Ajay Banerjee
May 11 2015
The Cabinet Committee on Security (CCS) has okayed a plan to virtually keep an eye on shipping in the Indian Ocean and the South China Sea, an act that is clearly aimed at monitoring the Chinese shipping of oil and gas, without saying so.
The CCS, which is headed by Prime Minister Narendra Modi, has approved a plan to collate shipping information from 24 countries located as far and wide as those on African East Coast that is the Indian Ocean to the South China Sea, where five countries are locked in bitter territorial dispute with China. Beijing is not one of the countries on the 24-country grouping.
Navy Chief Admiral Robin Dhowan in an interview to The Tribune said: “We have the CCS approval to go ahead for collating white shipping (non-military shipping) information. We will go country by country to have greater transparency of what all (ships) passes through these waters.”
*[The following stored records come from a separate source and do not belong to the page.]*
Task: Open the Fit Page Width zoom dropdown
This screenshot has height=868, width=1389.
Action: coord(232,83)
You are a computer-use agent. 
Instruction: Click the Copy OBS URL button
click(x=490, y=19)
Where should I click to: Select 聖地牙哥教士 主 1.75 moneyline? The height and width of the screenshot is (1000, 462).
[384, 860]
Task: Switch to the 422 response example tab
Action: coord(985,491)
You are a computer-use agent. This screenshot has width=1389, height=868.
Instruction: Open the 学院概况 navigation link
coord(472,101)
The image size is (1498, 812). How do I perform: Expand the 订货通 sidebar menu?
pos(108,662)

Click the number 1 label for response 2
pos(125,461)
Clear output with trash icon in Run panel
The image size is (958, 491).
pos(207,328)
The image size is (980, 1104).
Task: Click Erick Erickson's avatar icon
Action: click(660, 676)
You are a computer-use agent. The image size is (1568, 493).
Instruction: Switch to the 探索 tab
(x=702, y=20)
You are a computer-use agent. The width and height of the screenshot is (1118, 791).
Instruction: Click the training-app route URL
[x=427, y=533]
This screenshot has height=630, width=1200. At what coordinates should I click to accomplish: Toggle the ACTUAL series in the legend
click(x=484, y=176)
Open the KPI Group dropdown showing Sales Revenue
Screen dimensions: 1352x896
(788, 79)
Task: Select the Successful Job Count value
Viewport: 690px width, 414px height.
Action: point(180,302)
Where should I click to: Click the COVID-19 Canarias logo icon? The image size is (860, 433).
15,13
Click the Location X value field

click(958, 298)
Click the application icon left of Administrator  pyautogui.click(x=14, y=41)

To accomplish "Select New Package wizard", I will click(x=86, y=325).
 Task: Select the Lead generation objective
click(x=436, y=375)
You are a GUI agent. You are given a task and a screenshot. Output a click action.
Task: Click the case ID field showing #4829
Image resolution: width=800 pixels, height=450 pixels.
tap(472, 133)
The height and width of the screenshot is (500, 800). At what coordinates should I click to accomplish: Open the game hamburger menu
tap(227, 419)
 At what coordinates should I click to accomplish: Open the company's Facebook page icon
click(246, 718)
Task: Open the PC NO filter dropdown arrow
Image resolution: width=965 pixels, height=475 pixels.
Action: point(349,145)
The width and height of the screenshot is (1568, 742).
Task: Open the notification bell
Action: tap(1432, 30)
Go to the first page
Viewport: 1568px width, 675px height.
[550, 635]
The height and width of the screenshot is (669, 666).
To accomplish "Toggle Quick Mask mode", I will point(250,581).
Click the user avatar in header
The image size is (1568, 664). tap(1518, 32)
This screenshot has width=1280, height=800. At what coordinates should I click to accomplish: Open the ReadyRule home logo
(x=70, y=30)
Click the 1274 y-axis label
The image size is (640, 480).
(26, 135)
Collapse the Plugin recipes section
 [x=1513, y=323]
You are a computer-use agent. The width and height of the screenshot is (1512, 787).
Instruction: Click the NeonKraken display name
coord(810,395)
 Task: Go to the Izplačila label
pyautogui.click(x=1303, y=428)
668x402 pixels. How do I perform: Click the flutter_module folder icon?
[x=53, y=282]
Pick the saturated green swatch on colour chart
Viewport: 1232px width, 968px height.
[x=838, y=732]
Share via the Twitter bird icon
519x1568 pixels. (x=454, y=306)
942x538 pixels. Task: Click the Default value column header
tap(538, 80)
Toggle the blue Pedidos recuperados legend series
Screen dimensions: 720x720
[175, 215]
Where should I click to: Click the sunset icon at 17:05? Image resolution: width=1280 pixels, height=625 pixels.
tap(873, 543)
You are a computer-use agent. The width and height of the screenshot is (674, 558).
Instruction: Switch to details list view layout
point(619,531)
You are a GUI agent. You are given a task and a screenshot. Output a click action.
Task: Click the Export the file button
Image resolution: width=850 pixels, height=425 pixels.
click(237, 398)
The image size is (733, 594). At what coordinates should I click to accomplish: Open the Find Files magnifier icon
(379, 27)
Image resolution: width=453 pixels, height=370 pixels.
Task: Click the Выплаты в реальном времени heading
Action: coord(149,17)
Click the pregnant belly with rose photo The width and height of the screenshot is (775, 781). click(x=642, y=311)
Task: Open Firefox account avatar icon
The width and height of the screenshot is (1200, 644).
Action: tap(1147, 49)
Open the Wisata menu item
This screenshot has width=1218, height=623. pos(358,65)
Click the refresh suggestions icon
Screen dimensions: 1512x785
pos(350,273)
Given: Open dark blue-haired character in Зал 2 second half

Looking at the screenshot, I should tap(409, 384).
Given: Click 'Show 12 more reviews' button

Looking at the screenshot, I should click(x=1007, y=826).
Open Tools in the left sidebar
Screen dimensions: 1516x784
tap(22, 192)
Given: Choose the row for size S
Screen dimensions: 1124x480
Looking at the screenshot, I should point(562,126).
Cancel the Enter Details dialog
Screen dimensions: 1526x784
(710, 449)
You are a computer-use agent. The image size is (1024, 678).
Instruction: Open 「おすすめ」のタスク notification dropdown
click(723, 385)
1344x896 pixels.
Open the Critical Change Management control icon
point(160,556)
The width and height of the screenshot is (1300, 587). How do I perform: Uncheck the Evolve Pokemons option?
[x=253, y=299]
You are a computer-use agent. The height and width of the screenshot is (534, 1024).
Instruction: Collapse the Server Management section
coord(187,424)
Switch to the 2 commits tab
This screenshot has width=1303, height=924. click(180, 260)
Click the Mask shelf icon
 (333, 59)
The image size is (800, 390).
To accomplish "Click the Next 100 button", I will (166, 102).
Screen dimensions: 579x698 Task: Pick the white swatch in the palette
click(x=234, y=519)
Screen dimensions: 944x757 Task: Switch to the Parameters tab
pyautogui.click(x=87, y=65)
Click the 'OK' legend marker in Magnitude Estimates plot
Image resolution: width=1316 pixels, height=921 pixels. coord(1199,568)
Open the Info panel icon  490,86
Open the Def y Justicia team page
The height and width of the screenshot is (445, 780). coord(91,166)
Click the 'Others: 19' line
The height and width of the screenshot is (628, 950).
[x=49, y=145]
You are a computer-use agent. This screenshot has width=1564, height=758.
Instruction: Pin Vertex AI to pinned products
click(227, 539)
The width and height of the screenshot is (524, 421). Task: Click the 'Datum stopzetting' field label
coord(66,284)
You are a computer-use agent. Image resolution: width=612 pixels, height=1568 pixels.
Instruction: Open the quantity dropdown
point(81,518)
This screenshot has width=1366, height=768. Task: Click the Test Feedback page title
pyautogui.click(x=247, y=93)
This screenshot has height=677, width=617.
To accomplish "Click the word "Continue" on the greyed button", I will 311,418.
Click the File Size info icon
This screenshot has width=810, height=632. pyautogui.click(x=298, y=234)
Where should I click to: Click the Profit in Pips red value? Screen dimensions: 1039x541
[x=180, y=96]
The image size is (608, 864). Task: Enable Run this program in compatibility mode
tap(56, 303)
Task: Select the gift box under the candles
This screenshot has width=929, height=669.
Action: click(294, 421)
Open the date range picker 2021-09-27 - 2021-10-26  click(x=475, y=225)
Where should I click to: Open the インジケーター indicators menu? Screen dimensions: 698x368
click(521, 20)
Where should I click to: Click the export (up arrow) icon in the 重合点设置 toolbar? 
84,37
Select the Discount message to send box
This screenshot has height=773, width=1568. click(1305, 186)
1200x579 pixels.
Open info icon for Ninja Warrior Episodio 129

Sources said ground-based, airborne and space-based monitoring systems in these countries will pick up information about all ships but will share only the data of merchant shipping.
On being asked if China has protested the new 24-country maritime information sharing, the Admiral said: “I don’t think there is any reason for that. It’s not an alliance. It is not against any country nor is it a grouping of countries.”
“We look at our maritime interests. We are only working where our interest and where the information is of some use to us. The IOR (Indian Ocean Region) is in the primary area of interest,” the Admiral said while terming the Indian Ocean as the “centre of gravity” for the maritime world. Around 66 per cent of all oil, 50 per cent of all container traffic and 33 per cent of all cargo traffic passes through these waters.
Questioned if the 24-country information sharing was aimed at controlling the “mouth” of the strategically vital Straits Mallaca (which connects the Indian Ocean with the South China and the Pacific Ocean beyond), the Admiral said: “Mallaca is an important choke point. It is related to freedom of navigation and these are global commons to ensure free trade of oil and trade. 80 per cent of trade and oil in the IOR is extra regional. Any disruption of oil or trade will impact the global economy.”
An assessment by the US Energy Information Administration says nearly 15.2 million barrels of crude oil are shipped across the Mallaca everyday, of which China is the destination for 4.2 million barrels. Another 4.2 trillion cubic feet of liquefied natural gas passes through the Strait every year, of which 54 per cent is headed to Japan.